For their paper “A People-Centric Approach to Enhancing Resilience of Intra-Hospital Transport,” Sawhney and Gbadegoye received a first-place paper award last month at the Lean Six Sigma and Data Science Conference in Atlanta. The event is a meeting of industrial, management, manufacturing and quality engineers, healthcare professionals, consultants, operational and supply chain managers, and professional educators.

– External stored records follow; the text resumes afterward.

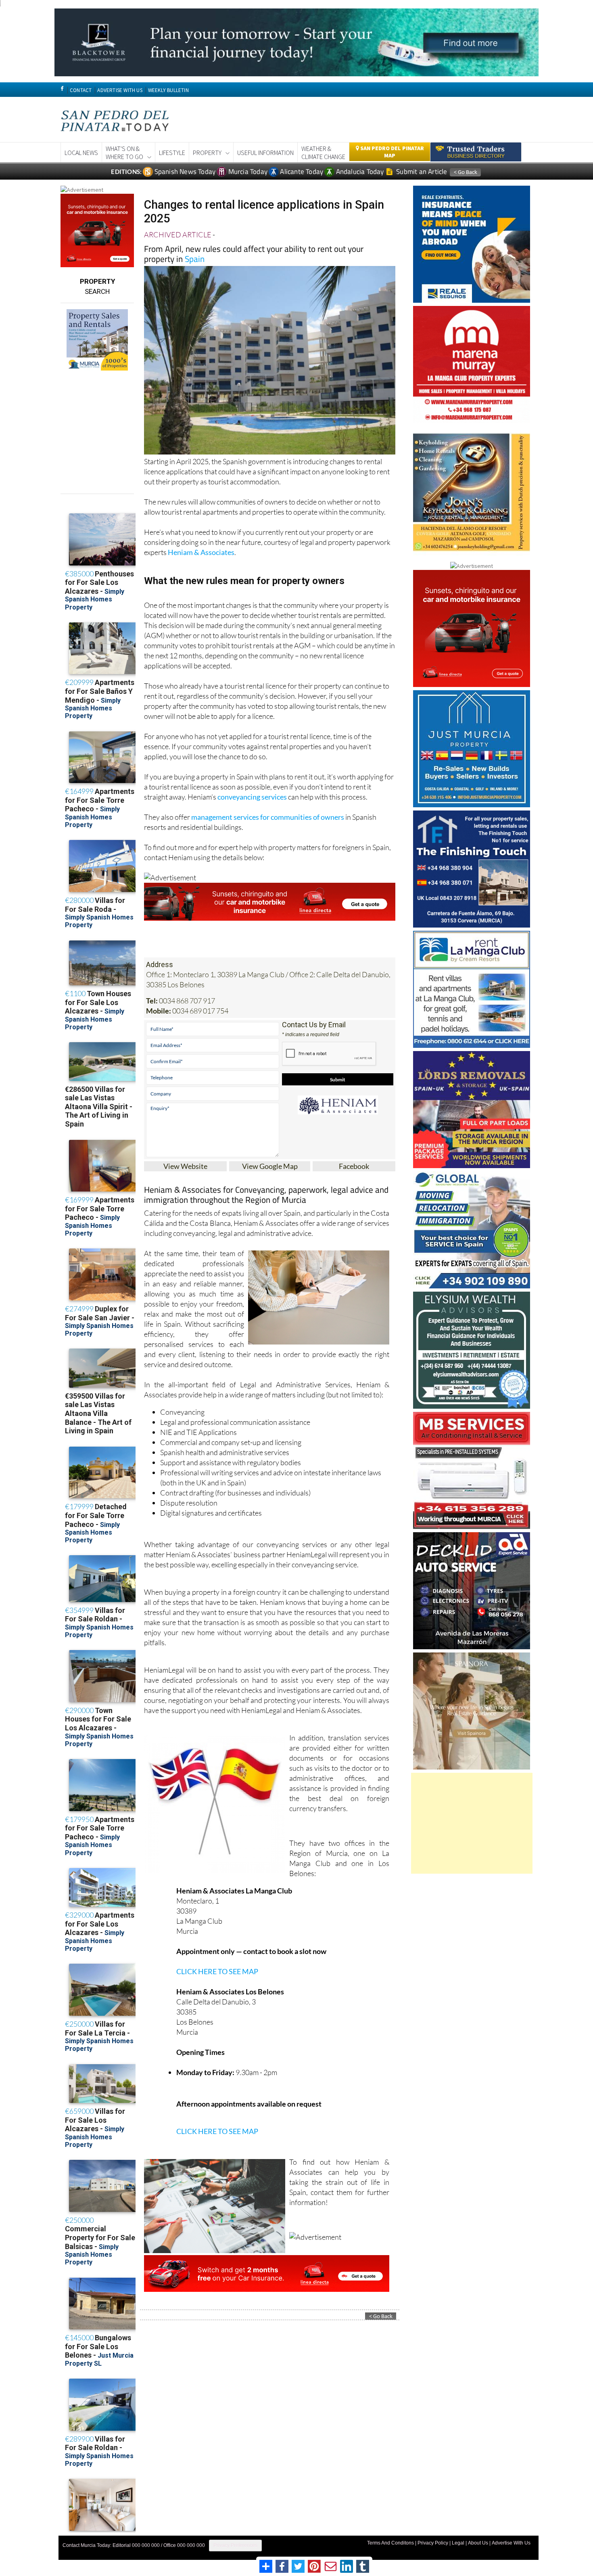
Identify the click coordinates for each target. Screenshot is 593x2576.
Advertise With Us (511, 2543)
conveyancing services (252, 796)
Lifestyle (172, 153)
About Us (478, 2543)
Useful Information (265, 153)
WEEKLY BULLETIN (168, 90)
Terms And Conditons (390, 2543)
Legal (458, 2543)
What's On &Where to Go (124, 153)
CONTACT (81, 90)
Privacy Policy (433, 2543)
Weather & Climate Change (323, 153)
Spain (195, 258)
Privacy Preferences (235, 2545)
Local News (81, 153)
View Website (185, 1166)
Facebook (354, 1166)
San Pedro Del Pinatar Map (391, 152)
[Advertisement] (471, 1823)
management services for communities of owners (267, 817)
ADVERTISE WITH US (119, 90)
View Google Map (270, 1166)
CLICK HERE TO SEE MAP (217, 1971)
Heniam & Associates (201, 552)
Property (207, 153)
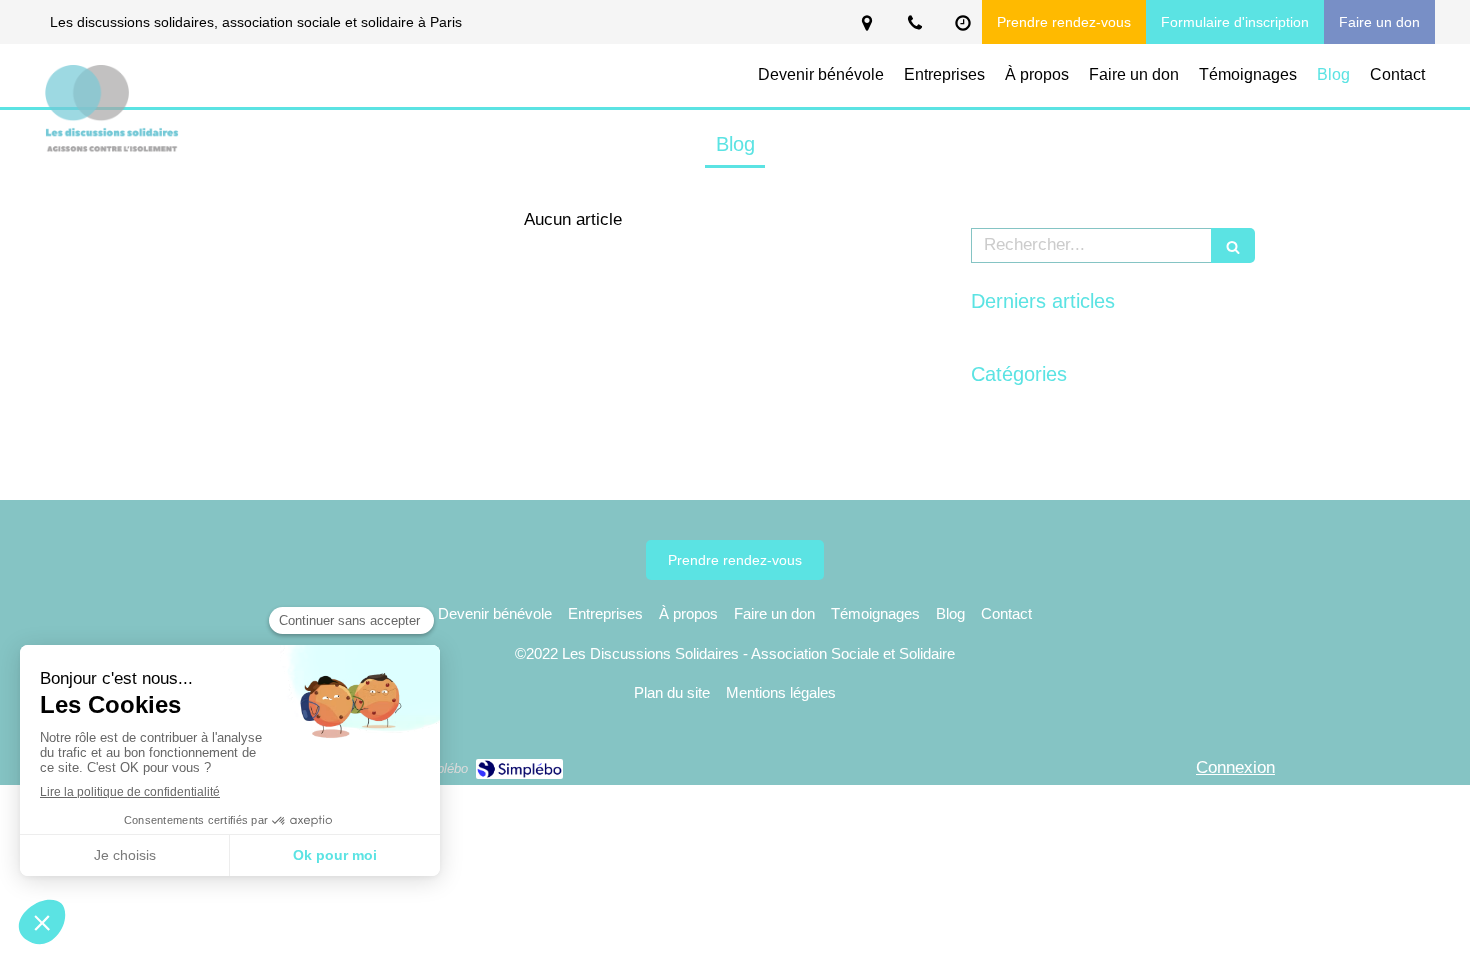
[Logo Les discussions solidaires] (112, 149)
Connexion (1235, 767)
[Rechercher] (1233, 245)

“It was my first academic conference in the US,” said Gbadegoye. “I am very grateful to the Department of Industrial and Systems Engineering for sponsoring my participation in the conference. Winning the award was a surprise as I didn’t expect it. The conference and the award have left an indelible mark on me that will last a long time and propel me to work harder.”

Professor Sawhney also received another paper award at the same conference, with Post-Doctoral Research Associate Ninad Pradhan and Graduate Research Assistant Omkar Ghosalkar. They earned second-place for their publication “The Role of an Industry 5.0-based People-Centric Operational Excellence Model in Developing Robust Training and Implementation Model.”